In Building a Teaching Community: A Dialogue by bell hooks, hooks examines the concept of utilizing pedagogy as a liberatory practice. She seeks to do this through reconceptualizing traditional pedagogy into what she refers to as “engaged pedagogy”.

Traditional pedagogy regards knowledge and the mind as concepts separate from the body, where the lessons taught in the classroom are divorced from real life. Professor Tom Barret refers to it as the “sage on stage” approach that so many education conferences have served to prolong. This is the system I, and most others, have been learning from for the majority of our lives. We have been conditioned to believe that true knowledge has nothing to do with who we are or where we come from. That in academia, our identities and life experiences are irrelevant. This has led to a incredibly detached way of learning in modern society, one that has prevented, rather than promoted, a valuable teaching discourse.

Engaged pedagogical practice, on the other hand, seeks to combine one’s life experiences with class curriculum while simultaneously dismantling the traditional power structures that exist between teacher and student. This is the form of teaching some may find to be obscure, as most students have likely never actually encountered it within the classroom. Engaged pedagogy “invites us to be in the present, to remember that the classroom is never the same. Traditional ways of thinking about the classroom stress the opposite paradigm — that the classroom is always the same even when students are different” (hooks 158). It challenges the traditional pedagogical notion that the classroom is an inherently static space. This is important especially for situations in which the classroom is really diverse, where students do not share the same underlying assumptions about learning.
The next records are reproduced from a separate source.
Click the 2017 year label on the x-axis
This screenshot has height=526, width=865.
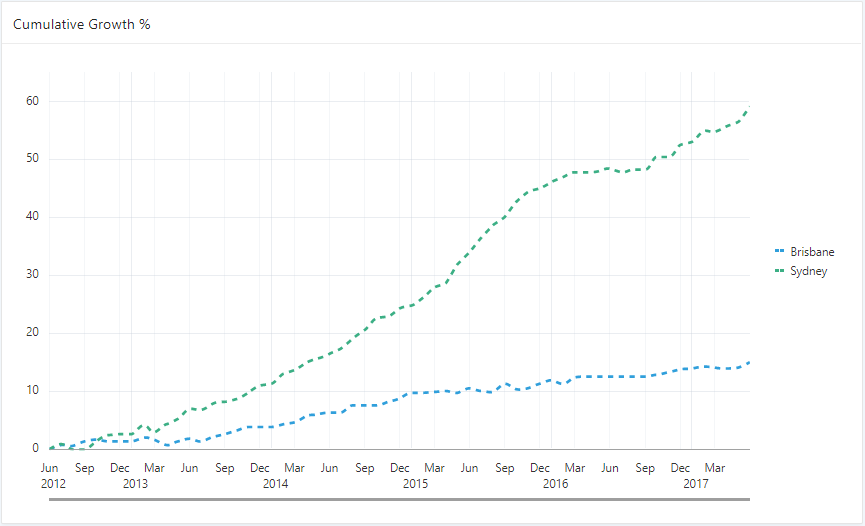(696, 483)
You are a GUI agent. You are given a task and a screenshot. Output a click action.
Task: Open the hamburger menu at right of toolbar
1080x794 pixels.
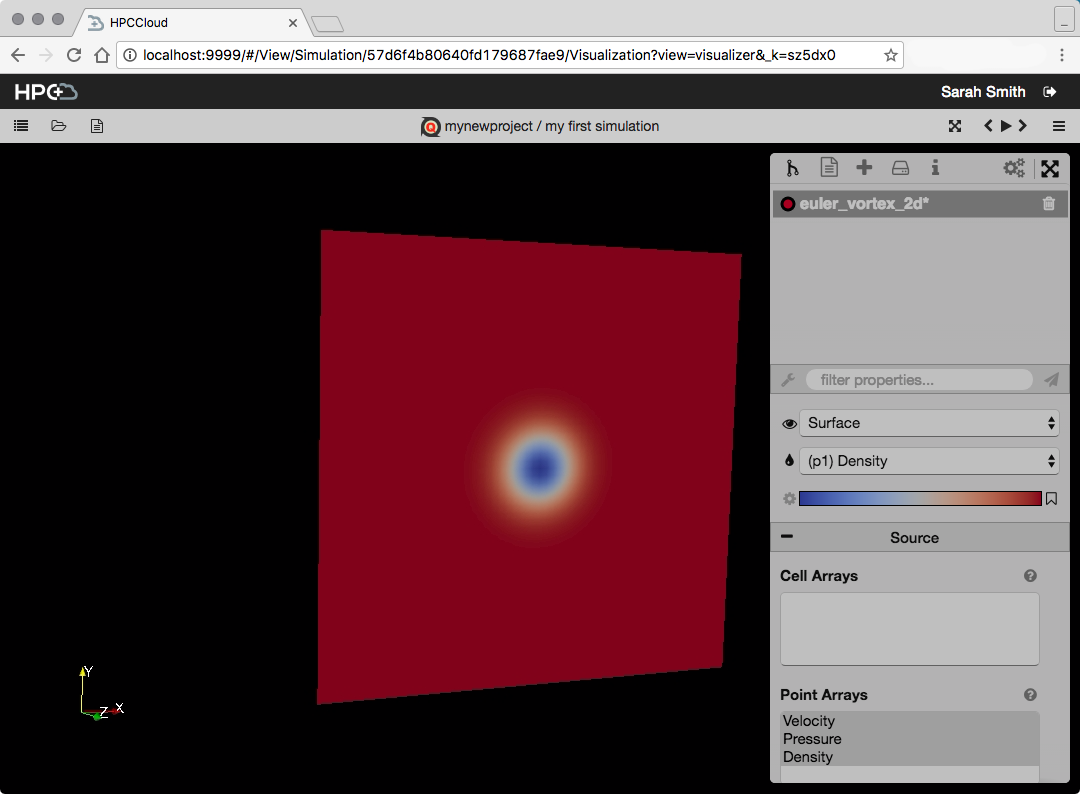click(1059, 126)
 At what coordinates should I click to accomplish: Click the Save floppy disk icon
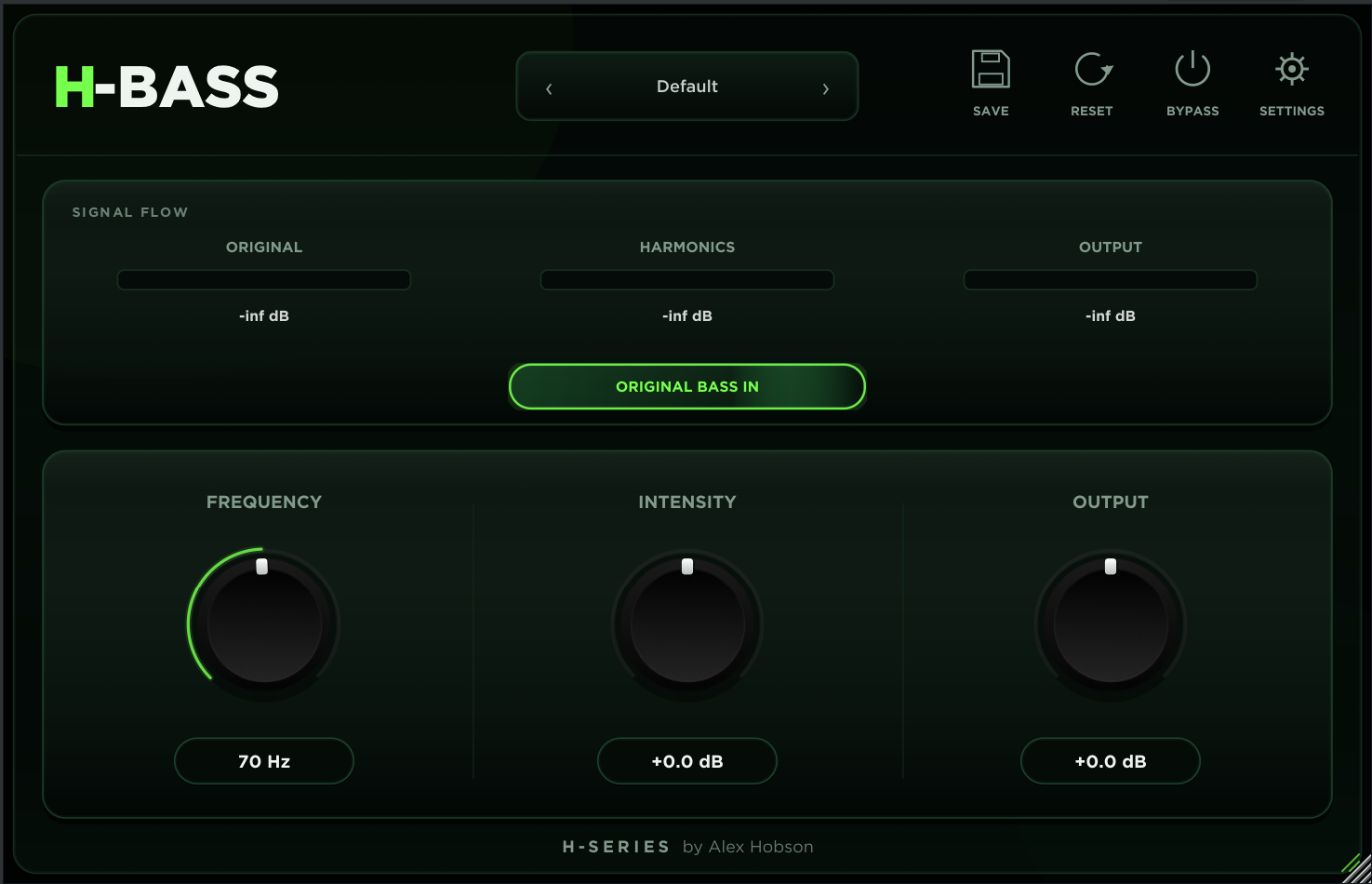[991, 70]
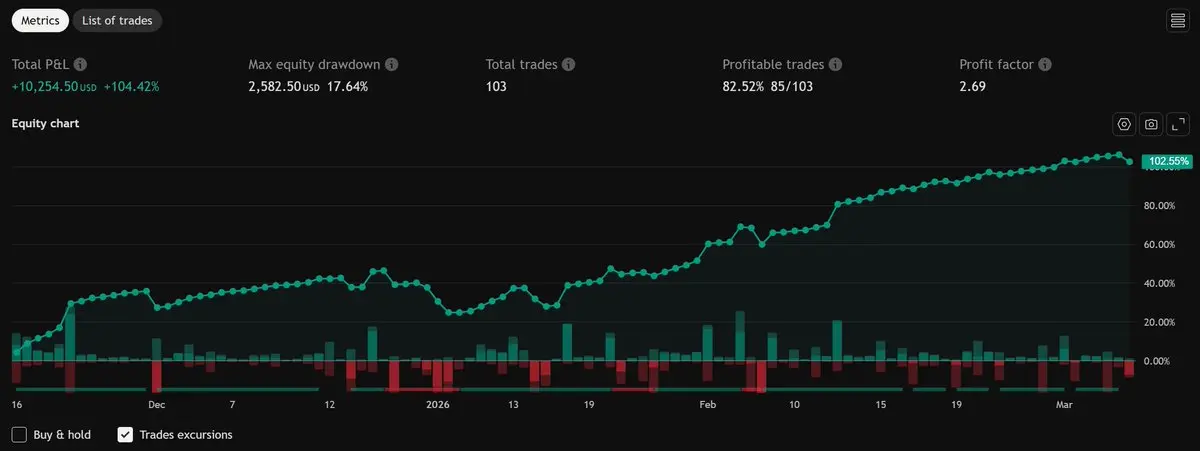Take a snapshot of the equity chart
This screenshot has height=451, width=1200.
(1151, 124)
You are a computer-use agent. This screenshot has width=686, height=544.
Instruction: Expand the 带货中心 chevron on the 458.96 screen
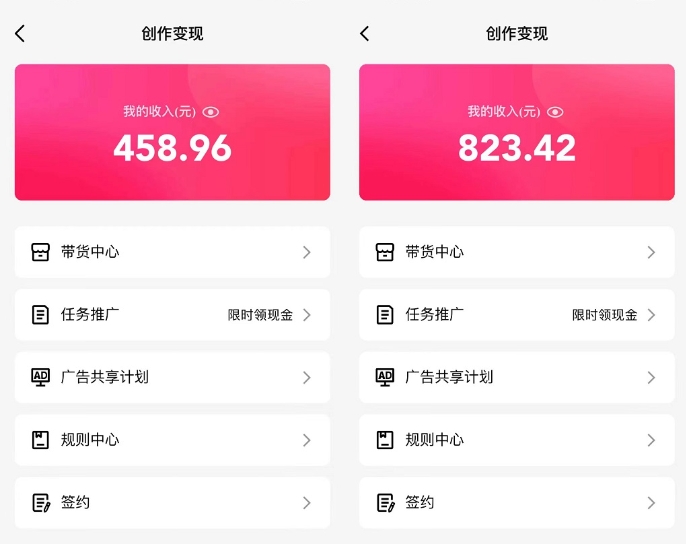pyautogui.click(x=307, y=252)
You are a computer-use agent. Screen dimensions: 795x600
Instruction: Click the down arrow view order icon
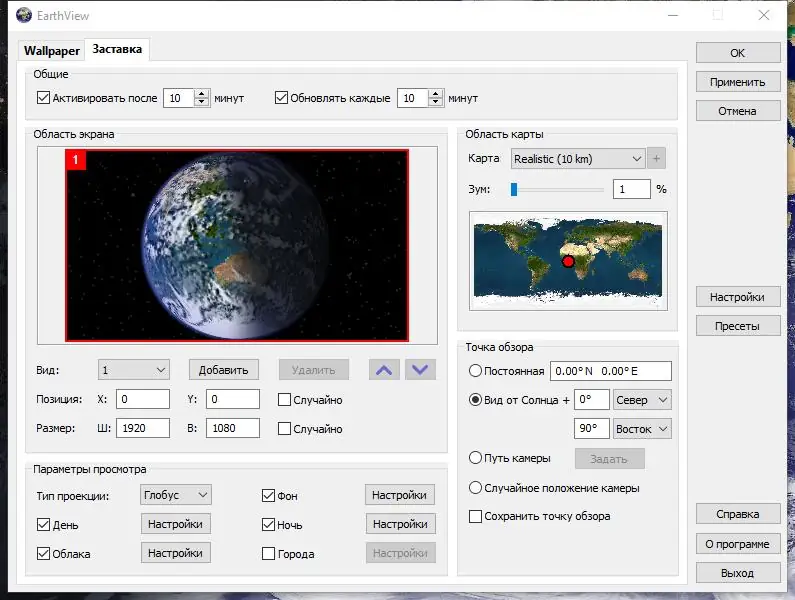(x=420, y=370)
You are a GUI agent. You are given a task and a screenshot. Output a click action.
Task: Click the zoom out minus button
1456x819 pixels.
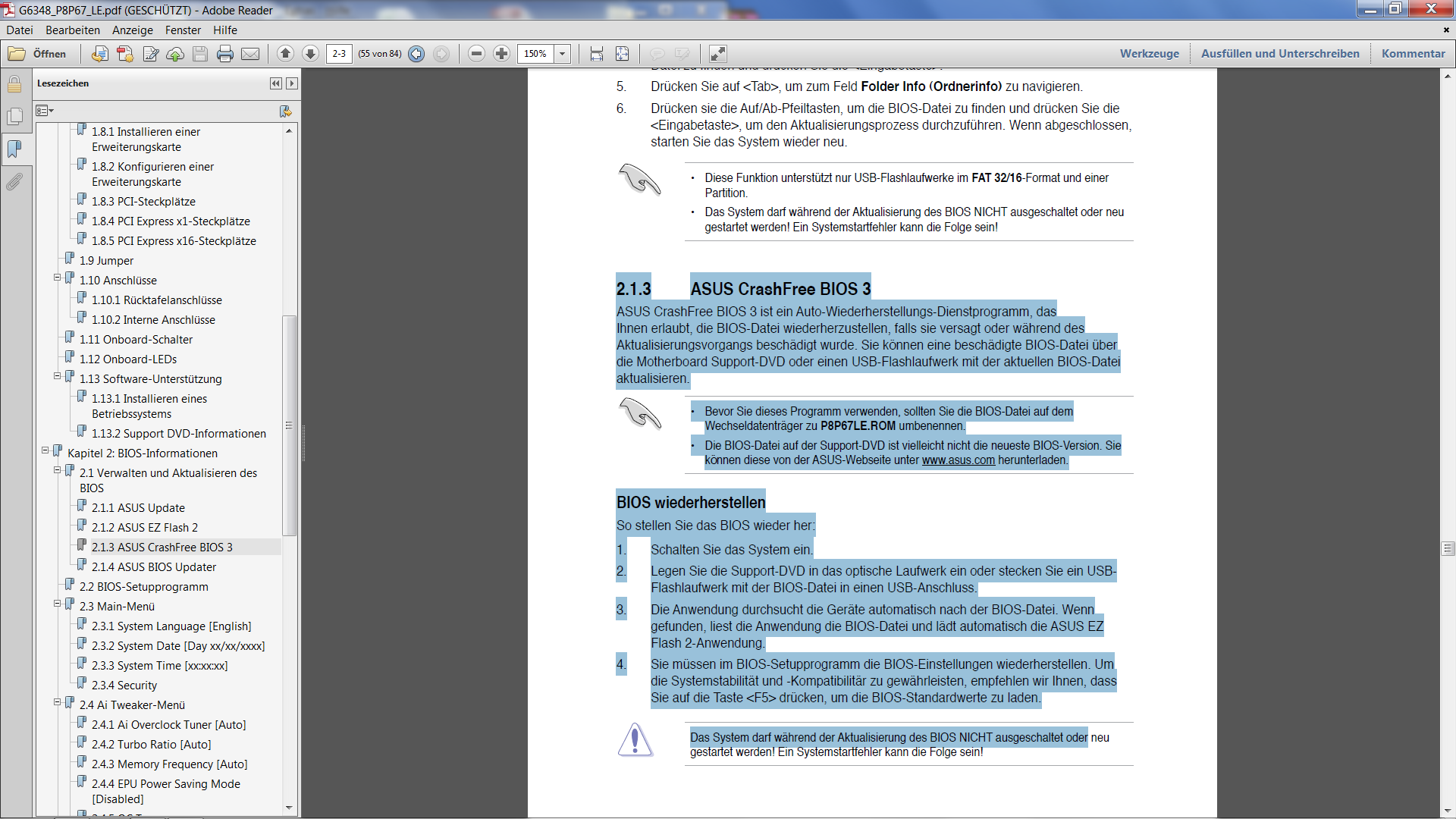coord(476,54)
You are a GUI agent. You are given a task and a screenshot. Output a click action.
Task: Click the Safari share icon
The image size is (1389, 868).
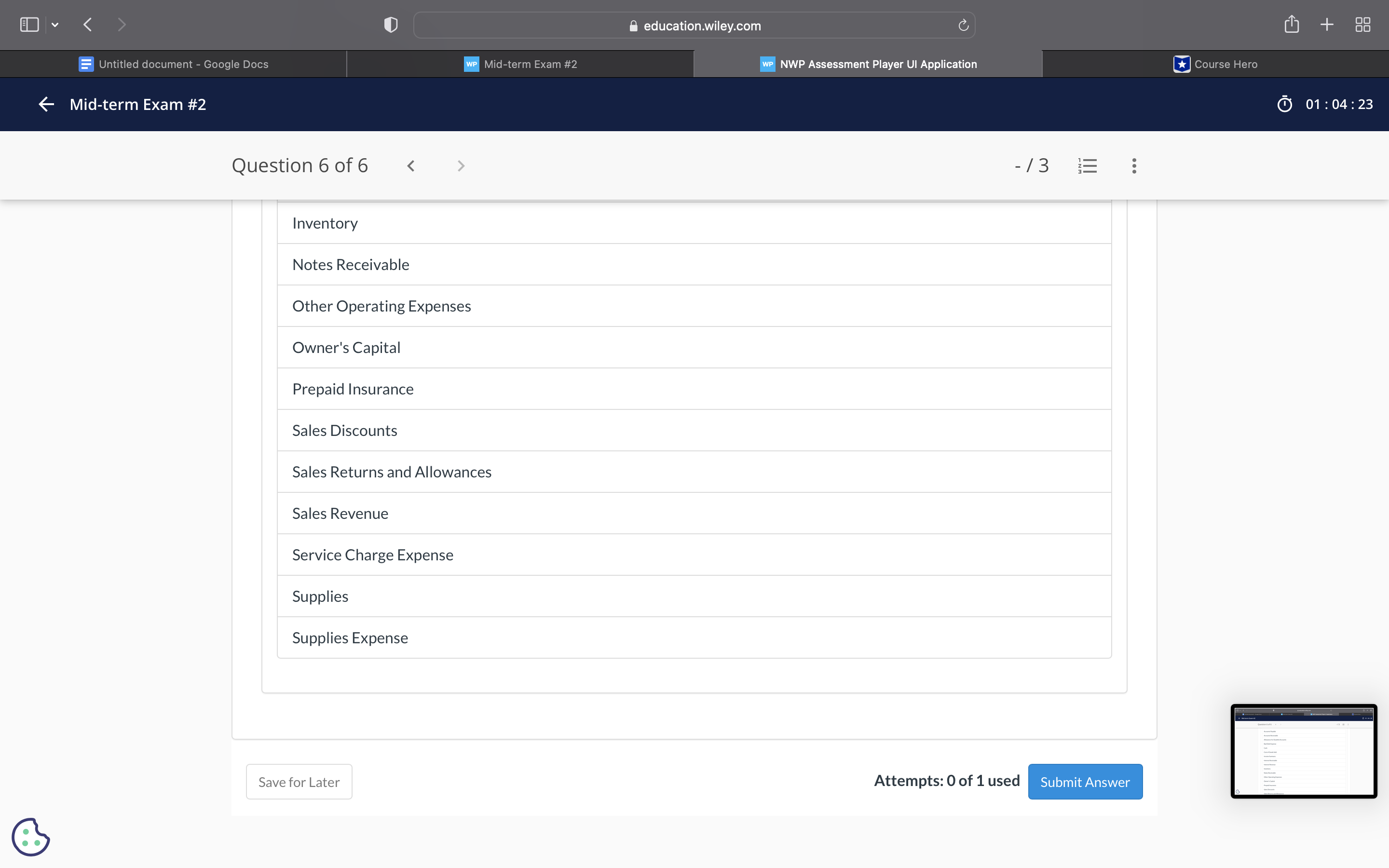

An important point that hooks mentions here is that in order to utilize teaching as a means to liberate and empower students, teachers must first realize it their voice is not the only voice of value. The student has a voice that must be heard by both the teacher and their fellow students. It is important for the teacher to uplift and amplify this voice in a way that allows the student to recognize they are capable of participating in a dialectical exchange of ideas.

One of the major challenges in establishing an engaged learning space is the fear that deviating from the traditional way will result in loss of the students’ respect. Hooks mentions that students often confuse the lack of formality with a lack of seriousness, and lose respect for the process. In her dialogue with white philosopher Ron Scapp, he reveals that because he teaches in an informal manner, many students come an go to the class as they please, not respecting it as a legitimate class. In instances such as these, hooks emphasizes the importance of reminding her students to respect the learning process even when it is different than what they are used to.

In examining liberatory teaching practices, hooks cites an instance in which she encountered her first professor who wanted the class to sit in a circle rather than in rows, a change she eagerly embraced. I personally had a similar experience in my most recent quarter in college, and viewed it as an earnest effort to dismantle traditional patriarchal learning structures.

Hooks concludes her dialogue with the interesting idea that in order to sustain an engaged teaching environment, job-sharing and job-switching between teachers must be established. She explains that many teachers reject the idea of engaged pedagogy because they fear the damage the lack of time-off will have on them. This can be addressed if teachers can afford and are encouraged to take a leave of absence that isn’t necessarily a sabbatical while someone else fills in.

Hooks’ proposal to establish learning communities where engaged learning and teaching can be sustained, is incredibly important to dismantling the traditional power structures that exist today that insist so adamantly on clinging to the past.